Salvini condanna gli scontri tra manifestanti e polizia in Italia
Il ministro dei Trasporti, Matteo Salvini, ha espresso forte disapprovazione nei confronti degli scontri avvenuti a Bologna, dove manifestanti hanno lanciato fumogeni e oggetti contro le forze dell’ordine, ferendo gravemente 60 poliziotti, riporta Attuale.
Salvini ha descritto i manifestanti come “teppisti” e ha sottolineato che le forze dell’ordine sono lavoratori che meritano rispetto. “Avrebbero bisogno come feci io nel 1995 di fare un anno di servizio militare, hanno bisogno di imparare l’educazione,” ha dichiarato durante un’intervista a Mattino 5. Il ministro ha inoltre criticato la strumentalizzazione degli eventi in Italia in relazione al conflitto di Gaza, affermando che non ha senso associare gli attacchi contro la polizia con la situazione dei bambini palestinesi: “Cosa ci guadagnano i bambini di Gaza se questi deficienti mandano 60 poliziotti in ospedale?”

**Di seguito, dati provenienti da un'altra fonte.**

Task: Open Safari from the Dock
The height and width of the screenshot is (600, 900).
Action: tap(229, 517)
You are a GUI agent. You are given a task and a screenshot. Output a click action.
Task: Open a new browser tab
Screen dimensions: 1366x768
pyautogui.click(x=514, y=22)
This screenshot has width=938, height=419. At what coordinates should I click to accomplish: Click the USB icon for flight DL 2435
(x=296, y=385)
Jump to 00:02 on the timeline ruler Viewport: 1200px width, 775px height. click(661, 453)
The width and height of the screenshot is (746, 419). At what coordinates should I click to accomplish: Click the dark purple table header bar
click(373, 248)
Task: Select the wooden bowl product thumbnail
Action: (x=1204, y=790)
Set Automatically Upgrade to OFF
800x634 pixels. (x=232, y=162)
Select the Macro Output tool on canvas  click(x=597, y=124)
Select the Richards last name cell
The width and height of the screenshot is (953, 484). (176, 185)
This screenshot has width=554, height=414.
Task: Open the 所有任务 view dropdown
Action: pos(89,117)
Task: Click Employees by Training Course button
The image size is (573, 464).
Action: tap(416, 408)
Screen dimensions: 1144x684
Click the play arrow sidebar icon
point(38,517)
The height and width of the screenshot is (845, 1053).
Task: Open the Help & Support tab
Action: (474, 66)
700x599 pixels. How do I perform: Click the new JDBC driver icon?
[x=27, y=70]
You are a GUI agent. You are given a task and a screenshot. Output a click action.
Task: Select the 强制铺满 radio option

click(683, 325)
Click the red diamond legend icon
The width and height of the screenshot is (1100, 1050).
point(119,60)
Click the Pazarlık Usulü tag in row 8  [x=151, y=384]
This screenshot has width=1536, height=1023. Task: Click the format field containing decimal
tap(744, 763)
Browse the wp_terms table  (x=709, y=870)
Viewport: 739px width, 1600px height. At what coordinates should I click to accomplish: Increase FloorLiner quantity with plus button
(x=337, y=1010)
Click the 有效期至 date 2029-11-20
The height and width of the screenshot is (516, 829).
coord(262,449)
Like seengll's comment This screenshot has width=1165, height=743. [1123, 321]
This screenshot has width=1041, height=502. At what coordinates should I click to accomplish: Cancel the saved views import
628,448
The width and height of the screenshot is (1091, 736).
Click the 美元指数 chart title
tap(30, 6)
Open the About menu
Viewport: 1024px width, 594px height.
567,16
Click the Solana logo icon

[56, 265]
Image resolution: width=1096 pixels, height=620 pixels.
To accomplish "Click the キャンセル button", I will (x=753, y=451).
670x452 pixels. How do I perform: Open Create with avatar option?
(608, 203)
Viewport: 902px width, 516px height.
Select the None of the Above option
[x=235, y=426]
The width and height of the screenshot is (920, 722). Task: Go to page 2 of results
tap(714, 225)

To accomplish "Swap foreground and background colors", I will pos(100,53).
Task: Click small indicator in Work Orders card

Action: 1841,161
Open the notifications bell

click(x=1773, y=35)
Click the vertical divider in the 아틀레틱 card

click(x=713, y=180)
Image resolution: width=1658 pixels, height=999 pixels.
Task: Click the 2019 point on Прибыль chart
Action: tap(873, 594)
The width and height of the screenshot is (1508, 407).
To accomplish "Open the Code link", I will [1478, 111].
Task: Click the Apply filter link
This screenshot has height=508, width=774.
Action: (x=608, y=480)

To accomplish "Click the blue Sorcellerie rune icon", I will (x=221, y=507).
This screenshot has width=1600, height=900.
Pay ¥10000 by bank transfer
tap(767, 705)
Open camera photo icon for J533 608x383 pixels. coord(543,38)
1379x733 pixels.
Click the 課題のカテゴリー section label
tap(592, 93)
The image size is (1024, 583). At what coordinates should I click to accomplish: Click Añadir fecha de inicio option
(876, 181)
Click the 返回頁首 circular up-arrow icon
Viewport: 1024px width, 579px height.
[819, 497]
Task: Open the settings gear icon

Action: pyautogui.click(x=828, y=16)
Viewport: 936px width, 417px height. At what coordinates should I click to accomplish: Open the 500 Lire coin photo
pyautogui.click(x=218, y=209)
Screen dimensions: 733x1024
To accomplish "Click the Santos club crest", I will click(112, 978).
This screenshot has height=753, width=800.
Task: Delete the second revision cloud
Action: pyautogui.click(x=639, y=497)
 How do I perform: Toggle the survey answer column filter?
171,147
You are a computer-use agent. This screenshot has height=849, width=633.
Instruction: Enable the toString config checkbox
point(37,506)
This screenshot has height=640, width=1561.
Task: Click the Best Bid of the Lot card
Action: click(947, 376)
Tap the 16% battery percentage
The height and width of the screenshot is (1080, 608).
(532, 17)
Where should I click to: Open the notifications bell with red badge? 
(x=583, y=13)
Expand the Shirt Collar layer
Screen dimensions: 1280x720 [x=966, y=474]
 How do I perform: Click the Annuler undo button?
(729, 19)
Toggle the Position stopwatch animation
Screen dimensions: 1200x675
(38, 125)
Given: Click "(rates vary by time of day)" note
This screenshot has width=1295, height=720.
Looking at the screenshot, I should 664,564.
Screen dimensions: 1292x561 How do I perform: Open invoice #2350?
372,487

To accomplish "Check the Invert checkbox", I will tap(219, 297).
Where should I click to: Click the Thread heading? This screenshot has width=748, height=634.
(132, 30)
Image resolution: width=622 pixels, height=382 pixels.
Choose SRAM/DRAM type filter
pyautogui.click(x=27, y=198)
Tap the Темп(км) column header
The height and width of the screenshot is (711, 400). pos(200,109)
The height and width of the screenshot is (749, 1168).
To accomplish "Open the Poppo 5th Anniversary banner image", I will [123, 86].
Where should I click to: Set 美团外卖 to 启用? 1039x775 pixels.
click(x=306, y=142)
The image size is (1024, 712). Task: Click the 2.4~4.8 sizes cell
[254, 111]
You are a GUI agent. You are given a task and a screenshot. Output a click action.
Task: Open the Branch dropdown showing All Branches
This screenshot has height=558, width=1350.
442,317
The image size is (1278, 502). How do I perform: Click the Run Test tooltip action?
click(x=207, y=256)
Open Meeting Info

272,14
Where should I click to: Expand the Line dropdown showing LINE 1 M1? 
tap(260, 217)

Salvini ha proseguito evidenziando come questi episodi rappresentino uno scontro politico, sostenendo che gli aggressori non siano realmente interessati alla situazione internazionale, ma piuttosto a creare caos. “Questi ce l’hanno con Salvini, con la Meloni e col mondo,” ha affermato, enfatizzando il clima di conflitto crescenti nella società italiana.
La tensione è aumentata in diverse città italiane, inclusi Brescia e Torino, dove proteste simili hanno avuto luogo. Gli eventi di Bologna sono stati particolarmente violenti, portando a una rapida escalation tra i manifestanti e le forze dell’ordine. Il governo cerca ora di stabilire misure di sicurezza più severe per prevenire ulteriori scontri.
Le autorità locali stanno valutando le conseguenze legali per i manifestanti coinvolti, e la situazione rimane sotto costante monitoraggio, con il governo che si impegna a garantire la sicurezza dei cittadini e dei lavoratori delle forze dell’ordine in tutto il paese.